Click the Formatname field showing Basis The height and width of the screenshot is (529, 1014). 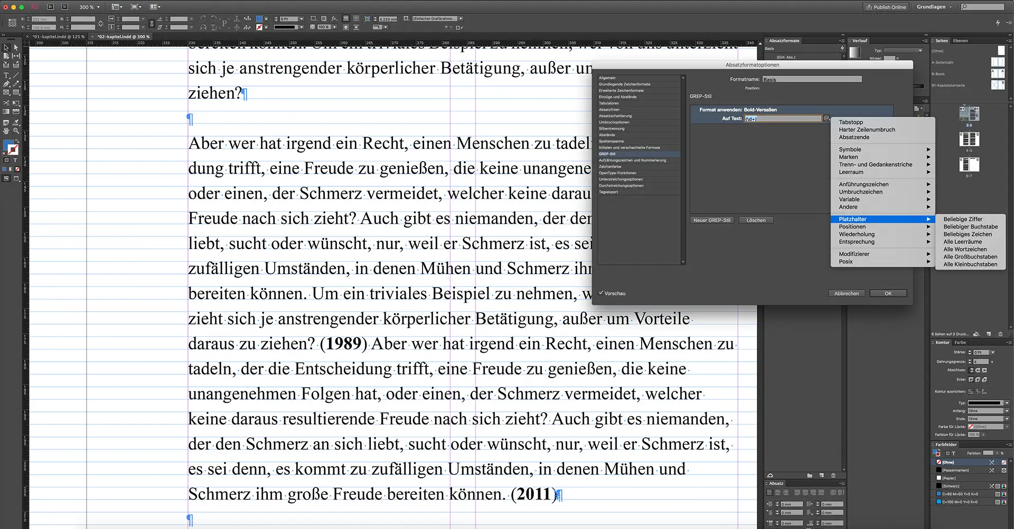click(812, 79)
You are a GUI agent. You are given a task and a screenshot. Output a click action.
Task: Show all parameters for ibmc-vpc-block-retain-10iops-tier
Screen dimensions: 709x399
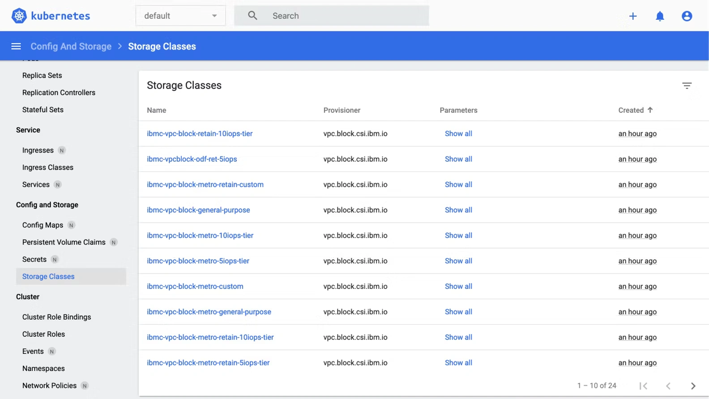(458, 133)
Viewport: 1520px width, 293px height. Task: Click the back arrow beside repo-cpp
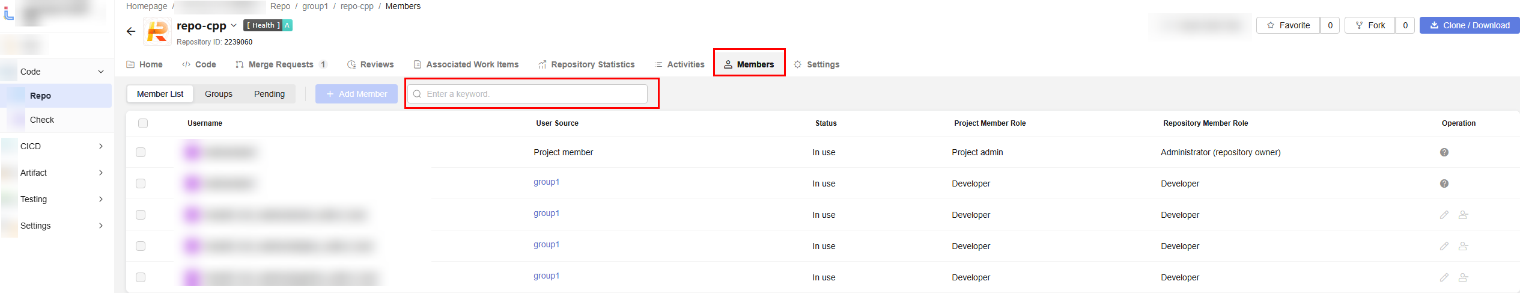[x=131, y=31]
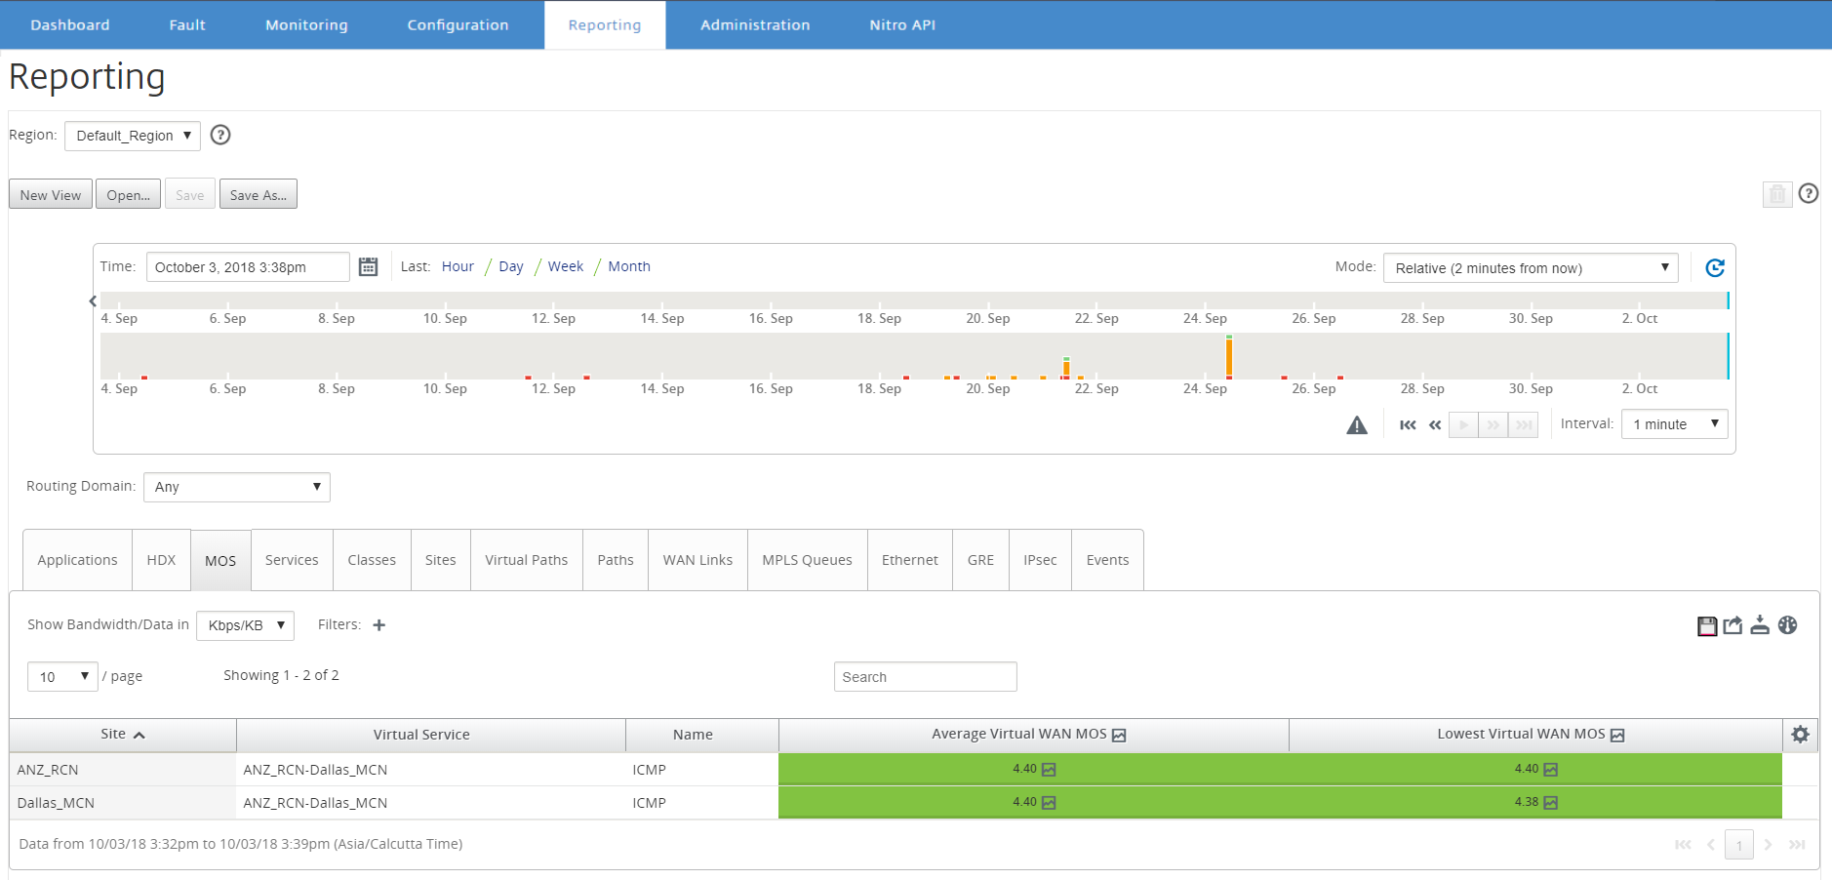Select the Routing Domain dropdown
The image size is (1832, 880).
click(237, 487)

···

§ **YOUR INSTRUCTIONS**: Render the lines from the one containing "You are a GUI" through the last line as a Markdown table with the columns Row and Line, leaving out blank lines and any pictures.

§ **IN RESPONSE**:
| Row | Line |
|---|---|
| 1 | You are a GUI agent. You are given a task and a screenshot. Output a click action. |
| 2 | Task: Show all parameters for ibmc-vpc-block-retain-10iops-tier |
| 3 | Screen dimensions: 709x399 |
| 4 | (458, 133) |
| 5 | Viewport: 1520px width, 293px height. Task: Click the back arrow beside repo-cpp |
| 6 | [x=131, y=31] |
| 7 | Select the Routing Domain dropdown |
| 8 | The image size is (1832, 880). |
| 9 | click(237, 487) |